Reloading Saml2RelyingPartyRegistrations with help of Saml2RelyingPartyRegistrationConfiguration

[dawi]

The spring-security-saml extension provides a HTTPMetadataProvider which is able to automatically refresh SAML metadata in configurable intervals. It would be nice if this feature would also be supported by spring security, but I'm afraid that this feature is out of scope of this library (spring-projects/spring-security#9134).

This is ok, because this feature can be realized fairly simple by implementing a custom RelyingPartyRegistrationRepository.

However the user has to write a lot of code that is already part of Spring Boot and Spring Security internally (e.g. reading certificates, thinking about configuration properties, ...).

It would be nice if a user could just use the existing Spring Boot SAML configuration like this (example on github):

public ReloadingRelyingPartyRegistrationRepository(Saml2RelyingPartyProperties properties) {
    this.properties = properties;
    refreshRelyingPartyRegistrations();
}

@Scheduled(fixedDelayString = "${metadata-refresh-interval}", initialDelay = 10_000)
private void refreshRelyingPartyRegistrations() {

    LOGGER.debug("refreshRelyingPartyRegistrations");

    properties.getRegistration().forEach((registrationId, registrationProperties) -> {

        try {
            registrations.put(registrationId, asRegistration(registrationId, registrationProperties));
        }
        catch (Exception e) {
            LOGGER.warn("Could not refresh RelyingPartyRegistration configuration.", e);
        }
    });
}

My question is, would you consider making the private asRegistration(...) method from Saml2RelyingPartyRegistrationConfiguration in some form accessible to users, so that they don't have to repeat that code? Maybe not in Saml2RelyingPartyRegistrationConfiguration but in a separate utility class?

[dawi]

@philwebb Just curious, are there any news regarding this issue? :)

[philwebb]

Not much I'm afraid. We targeted it to 2.x which means it's a valid issue and something we'd like to fix, we just haven't had the time yet.

[dawi]

@philwebb How likely is it that this will be included in a 2.x release?
With guidance I can maybe help with a pull request.

[philwebb]

A pull-request would be most welcome. There a few options for fixing this, and I'm not sure which would be best.

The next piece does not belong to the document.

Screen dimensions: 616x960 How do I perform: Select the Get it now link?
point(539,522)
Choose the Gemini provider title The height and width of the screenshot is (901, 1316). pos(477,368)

We could create a RelyingPartyRegistrationProperyMapper class that contains the existing asRegistration method. This would allow us to do something like:

properties.getRegistration().entrySet().stream().map(RelyingPartyRegistrationProperyMapper::asRegistration)

Another option might be to introduce a RelyingPartyRegistrationRepositoryFactory interface that is given a List<RelyingPartyRegistration> and returns a RelyingPartyRegistrationRepository instance. That would allow us to keep the auto-configuration logic hidden but still allow users to plugin a different RelyingPartyRegistrationRepository implementation.

Flagging for team attention to see if there's a preference.

[mbhave]

Adding a RelyingPartyRegistrationRepositoryFactory could get confusing because then there would be two ways to supply a custom RelyingPartyRegistrationRepository . The auto-configuration would need to use the RelyingPartyRegistrationRepositoryFactory bean to create a RelyingPartyRegistrationRepository but back off in the presence of a user-provided RelyingPartyRegistrationRepository .

Given that it's cumbersome to get a list of RelyingPartyRegistrations from properties, moving asRegistration to a public util class would make sense.